Authored by compnerd on Feb 27 2018, 4:42 PM.

Details

Reviewers
rjmccall
rnk
Summary

objc_msgSend_stret takes a hidden parameter for the returned structure's
address for the construction. When the function signature is rewritten
for the inalloca passing, the return type is no longer marked as
indirect but rather inalloca stret. This enhances the test for the
indirect return to check for that case as well. This fixes the
incorrect return classification for Windows x86.

Diff Detail

Repository
rC Clang

Event Timeline

compnerd created this revision.Feb 27 2018, 4:42 PM

Ugh, I hate inalloca *so much*.

It's still an indirect return, right? It's just that the return-slot pointer has to get stored to the inalloca allocation like any other argument?

Ugh, I hate inalloca *so much*.

It's still an indirect return, right? It's just that the return-slot pointer has to get stored to the inalloca allocation like any other argument?

Correct.

Okay. In that case, this seems correct, although it seems to me that perhaps inalloca is not actually orthogonal to anything else. In fact, it seems to me that maybe inalloca ought to just be a bit on the CGFunctionInfo and the individual ABIInfos should be left alone.

Yeah, this is still an indirect return. I can see your point about the representation, nfortunately, I think that change is way out of scope for this. That would be a pretty large and invasive change to wire that through.

rjmccall accepted this revision.Feb 28 2018, 12:04 PM

Alright, yeah, we can fix that later. LGTM.

This revision is now accepted and ready to land.Feb 28 2018, 12:04 PM
compnerd closed this revision.Feb 28 2018, 12:18 PM

SVN r326362

rnk added a comment.Feb 28 2018, 1:50 PM

Okay. In that case, this seems correct, although it seems to me that perhaps inalloca is not actually orthogonal to anything else. In fact, it seems to me that maybe inalloca ought to just be a bit on the CGFunctionInfo and the individual ABIInfos should be left alone.

I don't think this is a good idea, since when inalloca mixes with __thiscall and __fastcall, register parameters are still passed directly. Consider:

struct S {
  S();
  S(const S &);
  int x;
  void thiscall_byval(S o);
};
void S::thiscall_byval(S o) {}
int __fastcall fastcall_byval(int x, int y, S o) { return x + y; }

$ clang -S t.cpp -emit-llvm -m32 -o - | grep define
define dso_local x86_thiscallcc void @"\01?thiscall_byval@S@@QAEXU1@@Z"(%struct.S* %this, <{ %struct.S }>* inalloca) #0 align 2 {
define dso_local x86_fastcallcc i32 @"\01?fastcall_byval@@YIHHHUS@@@Z"(i32 inreg %x, i32 inreg %y, <{ %struct.S }>* inalloca) #0 {

So sometimes the sret parameter is not in the inalloca pack:

S __fastcall fastcall_sret(int x, int y, S o) { return o; }
define dso_local x86_fastcallcc void @"\01?fastcall_sret@@YI?AUS@@HHU1@@Z"(%struct.S* inreg noalias sret %agg.result, i32 inreg %x, <{ i32, %struct.S }>* inalloca)

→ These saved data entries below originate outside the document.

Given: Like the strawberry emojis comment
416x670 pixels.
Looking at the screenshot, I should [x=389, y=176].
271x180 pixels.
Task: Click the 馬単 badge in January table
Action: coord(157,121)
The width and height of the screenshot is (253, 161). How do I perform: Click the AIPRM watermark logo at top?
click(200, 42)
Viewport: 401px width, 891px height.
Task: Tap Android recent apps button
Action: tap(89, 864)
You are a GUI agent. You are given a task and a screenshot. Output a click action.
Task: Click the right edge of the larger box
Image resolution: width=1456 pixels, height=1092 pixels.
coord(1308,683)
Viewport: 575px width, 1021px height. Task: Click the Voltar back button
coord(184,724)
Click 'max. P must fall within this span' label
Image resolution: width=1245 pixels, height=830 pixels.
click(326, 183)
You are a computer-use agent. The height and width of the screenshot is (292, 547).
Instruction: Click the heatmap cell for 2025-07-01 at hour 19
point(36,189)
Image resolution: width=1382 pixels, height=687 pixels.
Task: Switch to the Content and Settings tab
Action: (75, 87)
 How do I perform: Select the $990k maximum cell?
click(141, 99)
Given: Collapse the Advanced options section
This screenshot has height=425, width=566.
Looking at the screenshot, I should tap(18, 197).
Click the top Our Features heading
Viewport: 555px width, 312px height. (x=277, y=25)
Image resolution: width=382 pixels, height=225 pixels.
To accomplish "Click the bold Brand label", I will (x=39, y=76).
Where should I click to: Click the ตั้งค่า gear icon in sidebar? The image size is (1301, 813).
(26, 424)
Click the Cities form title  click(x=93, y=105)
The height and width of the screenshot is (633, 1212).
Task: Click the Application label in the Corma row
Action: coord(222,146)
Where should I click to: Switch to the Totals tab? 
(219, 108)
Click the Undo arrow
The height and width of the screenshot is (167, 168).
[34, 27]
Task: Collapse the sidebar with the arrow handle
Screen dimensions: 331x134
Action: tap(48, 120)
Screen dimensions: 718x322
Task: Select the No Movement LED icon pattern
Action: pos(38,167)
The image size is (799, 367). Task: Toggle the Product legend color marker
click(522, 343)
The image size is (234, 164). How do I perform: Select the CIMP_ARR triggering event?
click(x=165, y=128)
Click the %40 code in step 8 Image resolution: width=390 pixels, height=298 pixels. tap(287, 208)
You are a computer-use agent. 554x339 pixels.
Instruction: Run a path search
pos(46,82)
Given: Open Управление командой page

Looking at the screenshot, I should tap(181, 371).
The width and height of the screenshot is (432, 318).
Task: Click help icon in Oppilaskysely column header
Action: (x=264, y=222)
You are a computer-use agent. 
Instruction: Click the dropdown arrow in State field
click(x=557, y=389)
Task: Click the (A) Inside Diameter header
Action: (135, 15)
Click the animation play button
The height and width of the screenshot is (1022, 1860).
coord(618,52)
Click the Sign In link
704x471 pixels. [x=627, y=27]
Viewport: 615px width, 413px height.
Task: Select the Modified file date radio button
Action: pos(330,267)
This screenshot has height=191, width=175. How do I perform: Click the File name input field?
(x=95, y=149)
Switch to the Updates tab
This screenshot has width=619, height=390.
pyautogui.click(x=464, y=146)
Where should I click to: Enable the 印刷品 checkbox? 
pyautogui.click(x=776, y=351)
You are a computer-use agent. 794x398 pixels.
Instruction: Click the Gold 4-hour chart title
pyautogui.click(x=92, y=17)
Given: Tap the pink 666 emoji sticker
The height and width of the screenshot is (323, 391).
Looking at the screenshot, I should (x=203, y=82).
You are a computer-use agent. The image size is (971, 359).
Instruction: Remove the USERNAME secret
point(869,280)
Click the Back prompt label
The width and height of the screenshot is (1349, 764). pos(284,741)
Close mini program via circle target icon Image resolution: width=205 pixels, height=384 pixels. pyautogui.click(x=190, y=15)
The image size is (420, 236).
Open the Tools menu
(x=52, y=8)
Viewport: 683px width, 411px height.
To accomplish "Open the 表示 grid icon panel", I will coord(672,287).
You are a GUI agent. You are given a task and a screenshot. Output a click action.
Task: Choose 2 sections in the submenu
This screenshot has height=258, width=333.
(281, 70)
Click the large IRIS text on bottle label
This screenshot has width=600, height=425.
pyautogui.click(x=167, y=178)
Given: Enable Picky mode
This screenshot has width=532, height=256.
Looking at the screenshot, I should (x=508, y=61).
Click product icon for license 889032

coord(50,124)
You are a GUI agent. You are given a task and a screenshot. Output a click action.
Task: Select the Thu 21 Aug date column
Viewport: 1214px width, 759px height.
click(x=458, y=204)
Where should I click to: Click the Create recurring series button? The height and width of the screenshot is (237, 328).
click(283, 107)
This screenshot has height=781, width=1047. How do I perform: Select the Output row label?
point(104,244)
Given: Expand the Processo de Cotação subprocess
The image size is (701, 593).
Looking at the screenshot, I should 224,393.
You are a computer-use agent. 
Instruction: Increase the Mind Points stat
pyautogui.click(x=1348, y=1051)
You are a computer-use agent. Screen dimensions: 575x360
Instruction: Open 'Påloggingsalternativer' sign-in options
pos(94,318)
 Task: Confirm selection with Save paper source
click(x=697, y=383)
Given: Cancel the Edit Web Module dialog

I think the long term way to clean this up is to use separate allocations for each argument, and use tokens to prevent the middle end from messing up the SESE region between the argument allocation point and the call that consumes the allocations.

To call foo, the IR would look like:

void foo(int x, S y, int z, S w);
..
foo(1, S(2), 3, S(4));
...
; setup w
%w.token = call token @llvm.allocarg(i32 4)
%w.addr = call %S* @llvm.argaddr(token %w.token)
call void @S_ctor(%S* %w.addr, i32 4)
; setup y
%y.token = call token @llvm.allocarg(i32 4)
%y.addr = call %S* @llvm.argaddr(token %y.token)
call void @S_ctor(%S* %y.addr, i32 2)
; do the call, consume the tokens
call void @foo(i32 1, %S* inalloca %y.addr, i32 3, %S* inalloca %w.addr) "allocargs"[token %w.token, token %y.token]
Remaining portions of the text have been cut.